# What is being asked
Can you update the listing below so that each "Instruction" reads "Command" and every other line stays the same?

(Text and element pointing listing)
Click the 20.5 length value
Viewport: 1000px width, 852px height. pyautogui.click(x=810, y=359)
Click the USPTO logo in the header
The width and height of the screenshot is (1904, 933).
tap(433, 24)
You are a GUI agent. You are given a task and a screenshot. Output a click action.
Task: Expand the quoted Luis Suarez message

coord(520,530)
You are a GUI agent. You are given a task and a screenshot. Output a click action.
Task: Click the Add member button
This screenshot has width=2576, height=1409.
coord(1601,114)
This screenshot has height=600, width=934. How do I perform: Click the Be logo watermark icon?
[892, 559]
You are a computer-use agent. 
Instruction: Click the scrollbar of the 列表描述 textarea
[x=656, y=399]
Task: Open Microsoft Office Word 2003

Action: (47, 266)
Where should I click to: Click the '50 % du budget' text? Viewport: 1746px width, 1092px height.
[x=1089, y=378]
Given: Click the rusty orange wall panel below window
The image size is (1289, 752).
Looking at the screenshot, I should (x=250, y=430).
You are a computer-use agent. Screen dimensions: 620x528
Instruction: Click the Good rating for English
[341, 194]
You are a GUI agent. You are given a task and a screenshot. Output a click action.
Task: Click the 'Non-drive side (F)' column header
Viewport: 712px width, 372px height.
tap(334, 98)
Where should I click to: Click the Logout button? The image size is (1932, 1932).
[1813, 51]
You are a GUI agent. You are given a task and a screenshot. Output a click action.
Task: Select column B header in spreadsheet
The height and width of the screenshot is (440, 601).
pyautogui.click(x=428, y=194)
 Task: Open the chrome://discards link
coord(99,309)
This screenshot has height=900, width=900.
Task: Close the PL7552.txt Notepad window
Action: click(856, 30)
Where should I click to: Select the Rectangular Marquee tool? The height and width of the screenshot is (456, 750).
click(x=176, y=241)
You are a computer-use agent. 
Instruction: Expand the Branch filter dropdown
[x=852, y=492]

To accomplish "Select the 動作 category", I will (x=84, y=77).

# Exercise solution
Click the 20.5 length value
Viewport: 1000px width, 852px height. pyautogui.click(x=810, y=359)
Click the USPTO logo in the header
The width and height of the screenshot is (1904, 933).
tap(433, 24)
You are a GUI agent. You are given a task and a screenshot. Output a click action.
Task: Expand the quoted Luis Suarez message

coord(520,530)
You are a GUI agent. You are given a task and a screenshot. Output a click action.
Task: Click the Add member button
This screenshot has width=2576, height=1409.
coord(1601,114)
This screenshot has height=600, width=934. How do I perform: Click the Be logo watermark icon?
[892, 559]
You are a computer-use agent. 
Command: Click the scrollbar of the 列表描述 textarea
[x=656, y=399]
Task: Open Microsoft Office Word 2003

Action: (47, 266)
Where should I click to: Click the '50 % du budget' text? Viewport: 1746px width, 1092px height.
[x=1089, y=378]
Given: Click the rusty orange wall panel below window
The image size is (1289, 752).
Looking at the screenshot, I should (x=250, y=430).
You are a computer-use agent. Screen dimensions: 620x528
Command: Click the Good rating for English
[341, 194]
You are a GUI agent. You are given a task and a screenshot. Output a click action.
Task: Click the 'Non-drive side (F)' column header
Viewport: 712px width, 372px height.
tap(334, 98)
Where should I click to: Click the Logout button? The image size is (1932, 1932).
[1813, 51]
You are a GUI agent. You are given a task and a screenshot. Output a click action.
Task: Select column B header in spreadsheet
The height and width of the screenshot is (440, 601).
pyautogui.click(x=428, y=194)
 Task: Open the chrome://discards link
coord(99,309)
This screenshot has height=900, width=900.
Task: Close the PL7552.txt Notepad window
Action: click(856, 30)
Where should I click to: Select the Rectangular Marquee tool? The height and width of the screenshot is (456, 750).
click(x=176, y=241)
You are a computer-use agent. 
Command: Expand the Branch filter dropdown
[x=852, y=492]

To accomplish "Select the 動作 category", I will (x=84, y=77).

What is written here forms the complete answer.